SLU : Dimitri, parle-nous de la passerelle entre les clubs et les zéniths ?
Dimitri Vassiliu : “Le point de départ est que je cherchais un designer habitué aux clubs pour initier la tournée. On s’est rencontré lors d’un concert privé au 104 (Paris) où nous avons échangé nos idées avec Matthieu et l’équipe du décor. Jérémy a fait ce premier show, et c’est parti comme ça.
On s’est super bien entendu dès le début avec l’idée de faire un échange d’expériences entre moi, qui suis habitué aux gros shows et pas aux clubs, et Jérémy, afin de lier les deux versions du concert : Clubs et zéniths. Son regard plus rock et plus jeune était aussi super important pour moi !
SLU : Ça veut dire que la demande de l’artiste sur les shows Zénith était d’avoir une approche intimiste de club ?
Dimitri Vassiliu : Totalement, d’ailleurs les 5 premiers titres sont une pure version club avec très très peu de matériel : 6 Mac Viper Martin en contre (comme sur tout le show d’ailleurs, on a pas d’autres contres accrochés), avec beaucoup de sol, du strobe… Vraiment du gros show rock qui envoie et qui peut jouer dans n’importe quel club du monde.
Mais aussi du Svoboda, des projecteurs vraiment plus “roots” que ceux habituellement utilisés sur un gros concert.

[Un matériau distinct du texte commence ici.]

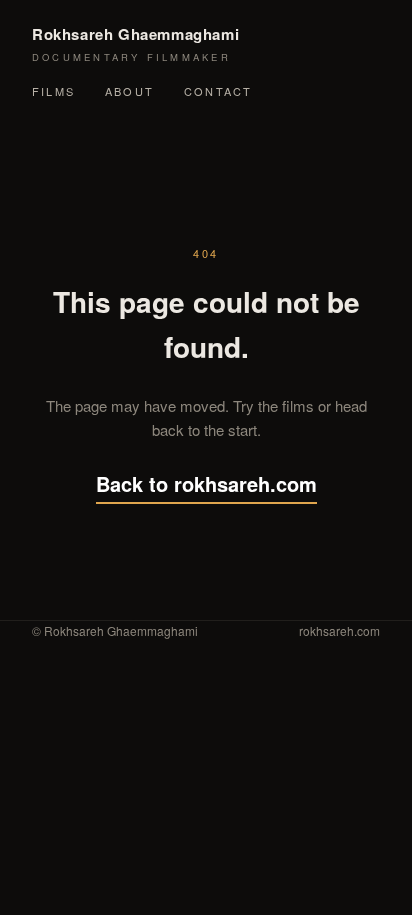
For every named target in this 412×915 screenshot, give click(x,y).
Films (53, 91)
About (129, 91)
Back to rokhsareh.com (206, 483)
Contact (218, 91)
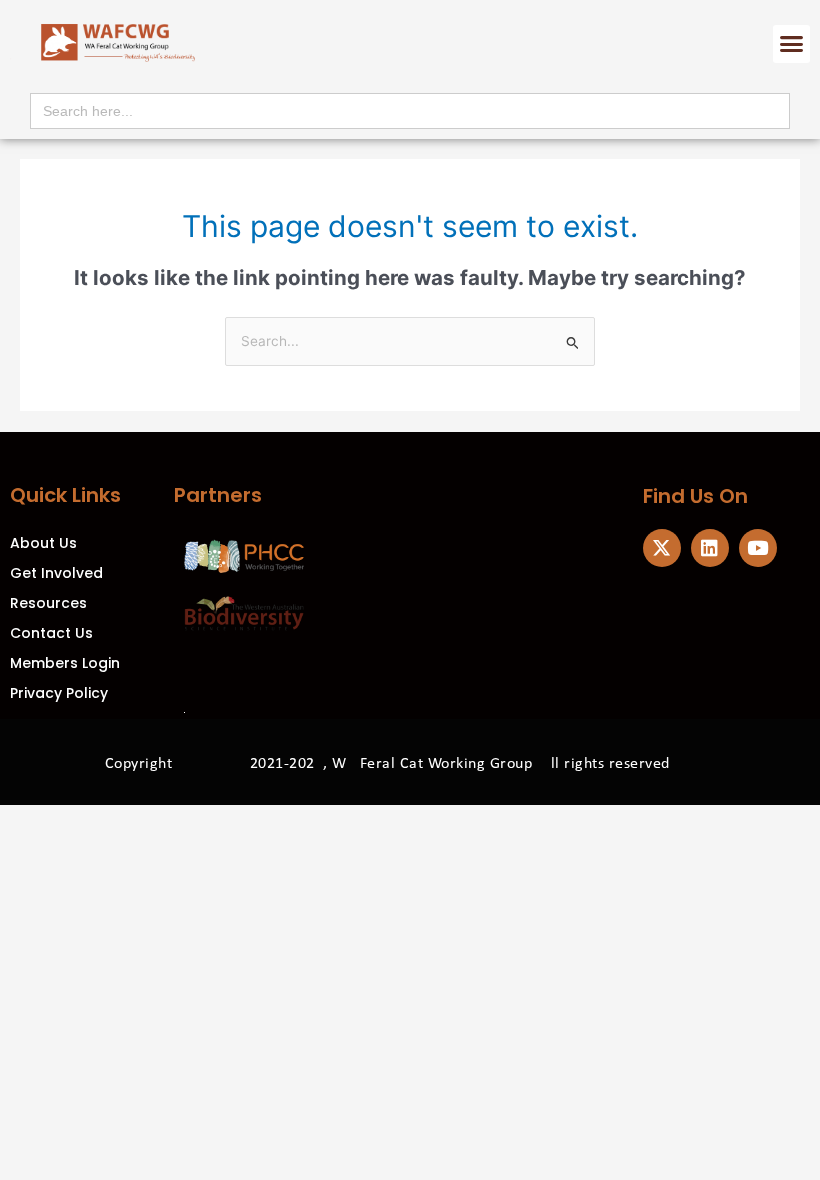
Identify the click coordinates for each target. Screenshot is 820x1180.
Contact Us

SLU : Et quand même du Rollapix !
Dimitri Vassiliu : “Oui, que Jérémy a emmené en clubs d’ailleurs, et qui font le motorisé du show. Ils étaient une bonne base légère avec les Svoboda.
SLU : Comment le kit a-t-il évolué en version Zénith ?
Dimitri Vassiliu : Avec le gros “bousin” ! On descend le Mojo lumière, on envoie de la vidéo, des médias, de la captation live, et on essaie de grouper tout ça en gardant une unité cohérente dans le propos.
Mais le spectre de la version club reste un fil conducteur, pendant tout le show, un Par 64 monté sur une perche, avec des moments très sombres et rock.”
Jérémy Bargues : “Il y a aussi la scénographie qui intimise le show, avec un praticable vraiment en centre de scène, beaucoup d’espace de chaque côté, et une scène qui parfois fait seulement 9 m d’ouverture.”
SLU : Comment communiquez vous avec l’artiste, a-t-il un regard précis sur ce qu’il souhaite ?
Dimitri Vassiliu : “Il donne beaucoup d’informations et en permanence des directions. Ca nous a vraiment bien aidés d’avoir des informations sur la façon d’épurer, de doser l’éclairage en termes de couleurs ou d’angles. Du coup on n’est pas isolé en tant que designer, c’est important. On a un bon échange. »
SLU : Son approche du show est différente par rapport à la dernière tournée, que tu as aussi éclairée ?
Dimitri Vassiliu : Oui, déjà par la formation scénique qui ne comporte que trois personnes, et par une volonté d’être beaucoup plus rock, très carré, mais sans être dans le tape-à-l’œil. On ne sort les outils que quand on en a besoin !”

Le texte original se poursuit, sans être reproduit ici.